◆ **Task objective**: Gather all lines in the data that hold the string "Remove".

-------- Extracted records --------

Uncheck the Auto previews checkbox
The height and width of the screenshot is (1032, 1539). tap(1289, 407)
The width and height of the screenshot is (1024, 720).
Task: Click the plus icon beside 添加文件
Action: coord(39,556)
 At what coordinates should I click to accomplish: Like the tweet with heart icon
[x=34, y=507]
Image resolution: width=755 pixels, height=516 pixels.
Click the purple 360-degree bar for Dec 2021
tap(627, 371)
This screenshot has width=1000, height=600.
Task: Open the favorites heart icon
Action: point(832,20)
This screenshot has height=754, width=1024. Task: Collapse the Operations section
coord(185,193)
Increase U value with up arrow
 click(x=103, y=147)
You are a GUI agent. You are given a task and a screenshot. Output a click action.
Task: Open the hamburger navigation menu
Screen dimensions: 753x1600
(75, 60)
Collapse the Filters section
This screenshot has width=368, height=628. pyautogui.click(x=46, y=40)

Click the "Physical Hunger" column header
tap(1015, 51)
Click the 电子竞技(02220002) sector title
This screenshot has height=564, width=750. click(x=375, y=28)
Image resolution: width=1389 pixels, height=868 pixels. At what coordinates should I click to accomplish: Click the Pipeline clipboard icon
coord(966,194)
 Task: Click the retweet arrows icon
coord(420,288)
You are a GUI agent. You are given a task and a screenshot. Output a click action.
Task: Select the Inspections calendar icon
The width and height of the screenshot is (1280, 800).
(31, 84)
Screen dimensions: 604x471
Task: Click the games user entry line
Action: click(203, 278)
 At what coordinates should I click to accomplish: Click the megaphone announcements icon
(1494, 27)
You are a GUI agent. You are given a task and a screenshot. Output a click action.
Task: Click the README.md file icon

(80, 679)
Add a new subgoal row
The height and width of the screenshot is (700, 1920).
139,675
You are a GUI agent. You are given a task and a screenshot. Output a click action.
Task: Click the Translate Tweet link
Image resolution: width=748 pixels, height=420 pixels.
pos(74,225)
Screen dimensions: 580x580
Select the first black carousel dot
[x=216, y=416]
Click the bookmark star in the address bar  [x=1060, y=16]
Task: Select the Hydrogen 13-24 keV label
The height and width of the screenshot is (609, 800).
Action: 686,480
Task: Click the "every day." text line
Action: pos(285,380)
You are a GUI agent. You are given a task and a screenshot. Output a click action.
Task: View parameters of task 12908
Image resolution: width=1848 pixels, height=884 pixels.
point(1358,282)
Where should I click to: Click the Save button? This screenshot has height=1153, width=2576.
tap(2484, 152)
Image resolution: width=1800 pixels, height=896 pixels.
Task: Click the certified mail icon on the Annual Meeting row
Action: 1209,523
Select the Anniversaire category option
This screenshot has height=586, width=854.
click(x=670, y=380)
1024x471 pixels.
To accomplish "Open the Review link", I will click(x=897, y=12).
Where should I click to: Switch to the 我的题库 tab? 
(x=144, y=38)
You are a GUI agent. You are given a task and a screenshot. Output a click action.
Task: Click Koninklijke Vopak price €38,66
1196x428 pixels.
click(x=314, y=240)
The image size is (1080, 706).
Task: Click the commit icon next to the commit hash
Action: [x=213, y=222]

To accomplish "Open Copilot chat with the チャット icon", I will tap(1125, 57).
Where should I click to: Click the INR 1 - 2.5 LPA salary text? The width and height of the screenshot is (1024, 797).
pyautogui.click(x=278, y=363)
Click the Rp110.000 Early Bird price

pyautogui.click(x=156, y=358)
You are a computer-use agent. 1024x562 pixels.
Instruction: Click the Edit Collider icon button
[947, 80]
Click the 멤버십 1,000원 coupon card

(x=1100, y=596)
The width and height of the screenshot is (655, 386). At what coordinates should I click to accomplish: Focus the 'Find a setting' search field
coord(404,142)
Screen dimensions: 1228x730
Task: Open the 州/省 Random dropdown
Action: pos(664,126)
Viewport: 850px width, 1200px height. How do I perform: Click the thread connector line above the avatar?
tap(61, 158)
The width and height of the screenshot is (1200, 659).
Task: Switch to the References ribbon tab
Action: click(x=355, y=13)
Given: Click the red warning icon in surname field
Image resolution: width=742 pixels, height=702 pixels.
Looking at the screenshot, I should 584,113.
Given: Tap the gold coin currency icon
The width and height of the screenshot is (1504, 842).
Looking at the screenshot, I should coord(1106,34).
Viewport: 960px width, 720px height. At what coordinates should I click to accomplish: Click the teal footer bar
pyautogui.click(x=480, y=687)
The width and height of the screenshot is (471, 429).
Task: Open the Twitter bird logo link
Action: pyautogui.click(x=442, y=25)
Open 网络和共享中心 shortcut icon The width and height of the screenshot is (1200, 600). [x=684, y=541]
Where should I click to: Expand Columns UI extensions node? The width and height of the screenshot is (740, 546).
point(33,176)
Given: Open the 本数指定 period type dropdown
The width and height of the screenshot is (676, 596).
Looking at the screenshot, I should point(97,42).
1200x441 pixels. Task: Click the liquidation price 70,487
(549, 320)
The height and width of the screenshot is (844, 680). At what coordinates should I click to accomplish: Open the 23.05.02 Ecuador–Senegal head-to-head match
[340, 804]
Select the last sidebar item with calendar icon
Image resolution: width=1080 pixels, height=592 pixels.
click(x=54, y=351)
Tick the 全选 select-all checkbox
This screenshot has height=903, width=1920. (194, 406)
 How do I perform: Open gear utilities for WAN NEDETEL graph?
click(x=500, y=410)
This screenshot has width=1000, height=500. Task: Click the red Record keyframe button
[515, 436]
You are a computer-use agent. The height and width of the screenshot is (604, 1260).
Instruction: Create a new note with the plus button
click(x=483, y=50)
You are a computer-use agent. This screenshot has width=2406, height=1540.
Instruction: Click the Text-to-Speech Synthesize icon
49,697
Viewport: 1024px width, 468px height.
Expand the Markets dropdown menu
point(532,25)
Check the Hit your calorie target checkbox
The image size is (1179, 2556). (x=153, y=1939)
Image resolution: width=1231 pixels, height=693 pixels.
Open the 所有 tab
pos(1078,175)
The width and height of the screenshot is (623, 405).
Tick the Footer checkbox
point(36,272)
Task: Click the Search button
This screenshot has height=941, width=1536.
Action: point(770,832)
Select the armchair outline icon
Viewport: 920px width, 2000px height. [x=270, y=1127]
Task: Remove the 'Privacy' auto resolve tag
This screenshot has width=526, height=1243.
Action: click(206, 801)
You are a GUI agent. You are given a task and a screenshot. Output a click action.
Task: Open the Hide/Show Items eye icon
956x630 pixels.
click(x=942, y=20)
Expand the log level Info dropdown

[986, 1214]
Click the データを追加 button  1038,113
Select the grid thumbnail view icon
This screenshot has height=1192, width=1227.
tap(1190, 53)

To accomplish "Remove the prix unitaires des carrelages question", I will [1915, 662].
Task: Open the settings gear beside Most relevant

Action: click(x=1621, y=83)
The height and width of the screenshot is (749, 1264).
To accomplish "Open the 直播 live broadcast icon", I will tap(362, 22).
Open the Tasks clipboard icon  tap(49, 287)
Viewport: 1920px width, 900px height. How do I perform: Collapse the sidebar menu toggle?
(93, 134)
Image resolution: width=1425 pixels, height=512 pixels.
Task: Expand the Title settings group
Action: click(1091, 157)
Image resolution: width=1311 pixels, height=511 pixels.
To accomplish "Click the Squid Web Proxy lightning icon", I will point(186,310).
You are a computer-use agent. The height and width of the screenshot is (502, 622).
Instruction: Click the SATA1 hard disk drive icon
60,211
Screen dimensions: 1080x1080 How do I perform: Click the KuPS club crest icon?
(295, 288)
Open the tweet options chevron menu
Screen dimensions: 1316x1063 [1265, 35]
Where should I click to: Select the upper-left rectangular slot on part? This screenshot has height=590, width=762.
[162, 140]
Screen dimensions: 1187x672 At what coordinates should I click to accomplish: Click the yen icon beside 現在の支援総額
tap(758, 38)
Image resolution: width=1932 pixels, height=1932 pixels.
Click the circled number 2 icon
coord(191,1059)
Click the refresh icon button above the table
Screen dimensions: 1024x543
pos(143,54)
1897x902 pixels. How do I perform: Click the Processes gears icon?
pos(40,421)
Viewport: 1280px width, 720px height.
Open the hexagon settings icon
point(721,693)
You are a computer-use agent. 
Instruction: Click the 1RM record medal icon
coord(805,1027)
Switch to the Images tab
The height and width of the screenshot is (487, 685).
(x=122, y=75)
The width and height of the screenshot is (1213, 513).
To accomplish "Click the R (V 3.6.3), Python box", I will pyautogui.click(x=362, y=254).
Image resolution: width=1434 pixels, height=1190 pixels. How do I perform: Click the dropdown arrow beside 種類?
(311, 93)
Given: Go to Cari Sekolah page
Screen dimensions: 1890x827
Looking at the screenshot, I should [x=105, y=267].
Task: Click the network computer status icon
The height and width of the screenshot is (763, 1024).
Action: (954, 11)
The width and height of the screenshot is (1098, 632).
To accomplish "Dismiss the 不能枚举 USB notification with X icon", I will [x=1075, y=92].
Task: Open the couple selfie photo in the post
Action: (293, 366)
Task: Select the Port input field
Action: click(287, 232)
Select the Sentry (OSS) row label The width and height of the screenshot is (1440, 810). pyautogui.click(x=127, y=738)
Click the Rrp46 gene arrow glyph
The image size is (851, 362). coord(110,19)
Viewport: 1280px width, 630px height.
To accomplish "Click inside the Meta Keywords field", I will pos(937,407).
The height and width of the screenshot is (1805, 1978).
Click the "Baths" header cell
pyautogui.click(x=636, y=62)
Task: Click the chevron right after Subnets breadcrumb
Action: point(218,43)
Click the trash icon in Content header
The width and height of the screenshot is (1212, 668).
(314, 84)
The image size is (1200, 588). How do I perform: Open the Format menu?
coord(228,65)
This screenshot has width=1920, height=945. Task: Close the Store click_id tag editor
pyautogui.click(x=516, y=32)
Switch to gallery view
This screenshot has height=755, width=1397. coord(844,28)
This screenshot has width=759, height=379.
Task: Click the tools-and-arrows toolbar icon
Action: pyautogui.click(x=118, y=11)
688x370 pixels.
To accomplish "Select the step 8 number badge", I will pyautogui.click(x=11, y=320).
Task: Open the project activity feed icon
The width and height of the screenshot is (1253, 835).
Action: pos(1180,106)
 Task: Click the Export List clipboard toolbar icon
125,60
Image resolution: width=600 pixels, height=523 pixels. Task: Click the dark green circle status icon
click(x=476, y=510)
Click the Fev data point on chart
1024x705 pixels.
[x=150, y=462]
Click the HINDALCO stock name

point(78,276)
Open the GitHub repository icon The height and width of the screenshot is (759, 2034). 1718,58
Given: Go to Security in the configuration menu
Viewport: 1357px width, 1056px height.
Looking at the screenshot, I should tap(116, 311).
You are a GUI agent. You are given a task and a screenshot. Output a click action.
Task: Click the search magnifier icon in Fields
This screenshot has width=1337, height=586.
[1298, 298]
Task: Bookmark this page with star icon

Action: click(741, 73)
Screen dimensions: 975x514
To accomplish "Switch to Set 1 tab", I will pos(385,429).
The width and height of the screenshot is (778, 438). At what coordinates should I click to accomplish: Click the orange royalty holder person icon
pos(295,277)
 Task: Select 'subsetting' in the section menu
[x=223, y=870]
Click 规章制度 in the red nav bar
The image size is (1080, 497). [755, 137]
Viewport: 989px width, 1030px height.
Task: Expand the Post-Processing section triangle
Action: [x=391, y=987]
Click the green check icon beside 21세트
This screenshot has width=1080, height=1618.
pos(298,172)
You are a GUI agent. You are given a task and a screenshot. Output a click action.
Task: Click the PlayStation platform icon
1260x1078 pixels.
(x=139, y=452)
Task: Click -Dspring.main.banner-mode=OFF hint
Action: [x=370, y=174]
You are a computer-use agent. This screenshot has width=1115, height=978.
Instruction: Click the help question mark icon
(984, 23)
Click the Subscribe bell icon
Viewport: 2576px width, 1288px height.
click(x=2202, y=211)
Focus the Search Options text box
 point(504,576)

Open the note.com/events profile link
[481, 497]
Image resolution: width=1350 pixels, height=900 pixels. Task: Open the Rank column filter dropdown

--------

◆ **Reply**:
Task: Remove the 'Privacy' auto resolve tag
To accomplish "Remove the prix unitaires des carrelages question", I will [1915, 662].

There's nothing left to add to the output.